Freispruch für angeklagten Familienvater. Inzestvorwurf der eigenen Tochter stellte sich als unwahr heraus.

Von NÖN Redaktion. Erstellt am 01. März 2018 (17:47)
NOEN, Steinbock
Erfolg für Rechtsanwalt Christian Hirsch, der den 51-jährigen Familienvater vor Gericht verteidigte und einen Freispruch erzielte.

Wegen sexuellen Missbrauchs stand kürzlich ein 51-jähriger Familienvater vor Gericht. Ihm wurde unter anderem vorgeworfen, dreimal Geschlechtsverkehr mit seiner eigenen, mittlerweile 21-jährigen Tochter, gehabt zu haben.
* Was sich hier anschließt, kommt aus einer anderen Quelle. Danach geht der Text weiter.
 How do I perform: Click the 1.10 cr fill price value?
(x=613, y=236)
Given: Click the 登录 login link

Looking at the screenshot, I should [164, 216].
Auch habe die Ex-Frau das Familienleben als sehr zerrüttet beschrieben, so die Staatsanwaltschaft.

"2017 kam dann völlig überraschend die Ladung zur Polizei"

Verteidiger Christian Hirsch legte eine CD mit 5.000 Fotos von schönen Urlauben und Festen vor. „Das schaut gar nicht zerrüttet aus“, so der Anwalt. Ein Teil der Kinder zog nach der einvernehmlichen Scheidung zum Vater, der Rest blieb bei der Mutter. „Und 2017 kam dann völlig überraschend die Ladung zur Polizei. Mittlerweile hatte der Angeklagte wieder geheiratet, was von der Tochter nicht gutgeheißen wurde.“

Eine vom Opfer angegeben sexuelle Handlung mit dem Vater sei gar nicht möglich gewesen, da der zu dieser Zeit nachweislich im Büro war. Außerdem habe sich die junge Frau ausführlich mit einem Buch über Missbrauchsfälle beschäftigt und dem Vater in mehreren Briefen mitgeteilt, dass sie ihn hasse.

Der Mann wurde von den Schöffen freigesprochen.